### Questions to answer
a. According to the 50mm lens text, how much narrower is f/2.8 than the popular f/1.4 models?
b. Repeat word for word the part of the 50mm lens text that begins with the words containing "For zoom lenses" and ends with "the brightest available.".

### Page text

- Opening Delimiter -

Fifty mm lenses are frequently used for fashion, portraiture, weddings, documentary, street, lifestyle, sports, architecture, landscape, commercial, around-the-home, and general studio photography applications, including product photography. As you likely noted, a number of good applications for this lens include people as subjects. A 50mm lens used (on a full-frame body) has a modestly too wide angle of view for tightly framed headshot portraits (a too-close perspective is required), but 50mm is excellent for wider portrait framing.
This lens's close-focusing feature opens up a wide range of small, close, often very fun subjects ranging from jewelry to flowers. While insects are within this lens's capabilities, most bugs will be frightened by the close distance required to make them large in the frame.
To visualize where 50mm fits among other common focal lengths, I'll borrow a focal length range example from a zoom lens review.
On an ASP-C/1.5x sensor format body, the 50mm focal length provides an angle of view similar to a 75mm lens on a full-frame sensor format body. Uses for this angle of view coincide with most uses of the 50mm focal length, with modestly tighter framing or modestly longer perspective for the same framing being the difference.
For zoom lenses that include 50mm and for lenses in general, the f/2.8 max aperture opening is relatively wide. However, few 50mm prime lenses have a maximum aperture opening this narrow. F/2.8 is a full 2-stops narrower (4x less light transmission) than the popular f/1.4 models. Compare this lens to 1:1-capable macro lenses, and the f/2.8 aperture appears among the brightest available.

- Closing Delimiter -

### Data extract
- Opening Delimiter -

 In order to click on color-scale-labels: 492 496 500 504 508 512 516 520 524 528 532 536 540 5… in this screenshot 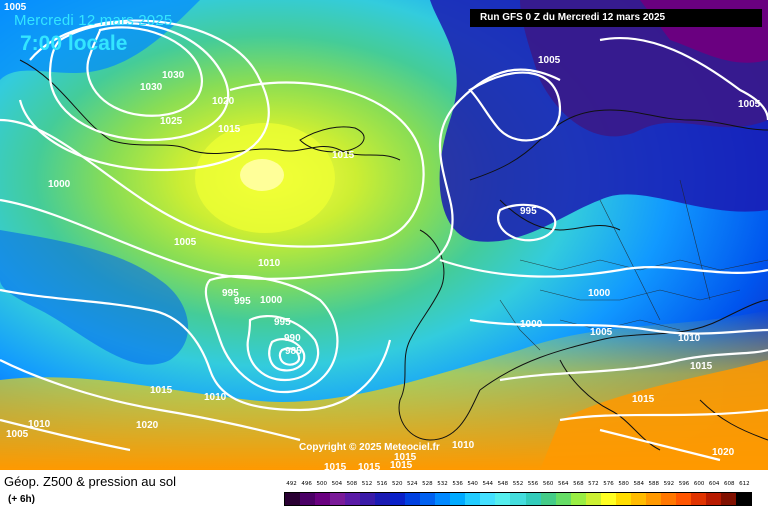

- Closing Delimiter -

### Task results
a. A full 2 stops, which means 4x less light transmission.

b.
For zoom lenses that include 50mm and for lenses in general, the f/2.8 max aperture opening is relatively wide. However, few 50mm prime lenses have a maximum aperture opening this narrow. F/2.8 is a full 2-stops narrower (4x less light transmission) than the popular f/1.4 models. Compare this lens to 1:1-capable macro lenses, and the f/2.8 aperture appears among the brightest available.